[Work required] Where the records below show a line containing "At what coordinates should I click to accomplish: Click", start copying; end with the line containing "Given: Open the Cricket sport tile", and copy it too.

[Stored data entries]
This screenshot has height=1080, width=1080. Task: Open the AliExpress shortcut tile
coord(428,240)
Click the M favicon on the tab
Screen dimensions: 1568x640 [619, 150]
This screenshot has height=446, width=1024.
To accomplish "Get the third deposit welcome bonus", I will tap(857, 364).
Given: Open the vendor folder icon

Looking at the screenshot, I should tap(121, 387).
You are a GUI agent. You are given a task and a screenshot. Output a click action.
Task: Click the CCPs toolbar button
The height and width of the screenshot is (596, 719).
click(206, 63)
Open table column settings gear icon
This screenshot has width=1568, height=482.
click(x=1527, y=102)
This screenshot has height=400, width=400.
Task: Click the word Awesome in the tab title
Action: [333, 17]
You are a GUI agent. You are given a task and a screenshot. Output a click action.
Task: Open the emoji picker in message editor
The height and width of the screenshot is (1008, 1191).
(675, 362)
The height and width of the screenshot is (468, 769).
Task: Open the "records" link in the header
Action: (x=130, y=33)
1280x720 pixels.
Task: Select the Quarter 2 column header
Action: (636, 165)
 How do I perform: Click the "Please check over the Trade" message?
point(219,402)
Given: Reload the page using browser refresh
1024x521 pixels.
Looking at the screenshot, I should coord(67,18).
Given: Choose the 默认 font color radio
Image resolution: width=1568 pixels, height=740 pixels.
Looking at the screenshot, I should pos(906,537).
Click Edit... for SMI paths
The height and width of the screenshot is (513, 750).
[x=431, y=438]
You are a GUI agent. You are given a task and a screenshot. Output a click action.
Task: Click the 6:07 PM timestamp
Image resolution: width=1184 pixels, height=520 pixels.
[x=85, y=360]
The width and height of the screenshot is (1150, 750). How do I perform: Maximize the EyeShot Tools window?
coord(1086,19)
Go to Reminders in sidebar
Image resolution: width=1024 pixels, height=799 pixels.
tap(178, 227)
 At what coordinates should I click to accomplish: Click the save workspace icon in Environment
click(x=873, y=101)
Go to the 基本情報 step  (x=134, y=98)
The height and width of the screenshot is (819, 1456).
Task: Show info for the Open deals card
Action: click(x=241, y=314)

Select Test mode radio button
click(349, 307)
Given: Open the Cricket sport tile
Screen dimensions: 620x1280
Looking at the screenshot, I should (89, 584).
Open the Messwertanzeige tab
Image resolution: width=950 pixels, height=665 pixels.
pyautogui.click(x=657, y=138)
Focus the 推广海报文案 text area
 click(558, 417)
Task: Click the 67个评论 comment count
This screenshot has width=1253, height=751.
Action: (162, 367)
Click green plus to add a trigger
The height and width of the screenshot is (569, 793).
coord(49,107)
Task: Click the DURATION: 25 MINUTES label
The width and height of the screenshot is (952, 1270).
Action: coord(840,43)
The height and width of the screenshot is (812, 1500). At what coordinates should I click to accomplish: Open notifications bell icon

[Exercise response]
 At what coordinates should I click to accomplish: Click the save workspace icon in Environment
click(x=873, y=101)
Go to the 基本情報 step  (x=134, y=98)
The height and width of the screenshot is (819, 1456).
Task: Show info for the Open deals card
Action: click(x=241, y=314)

Select Test mode radio button
click(349, 307)
Given: Open the Cricket sport tile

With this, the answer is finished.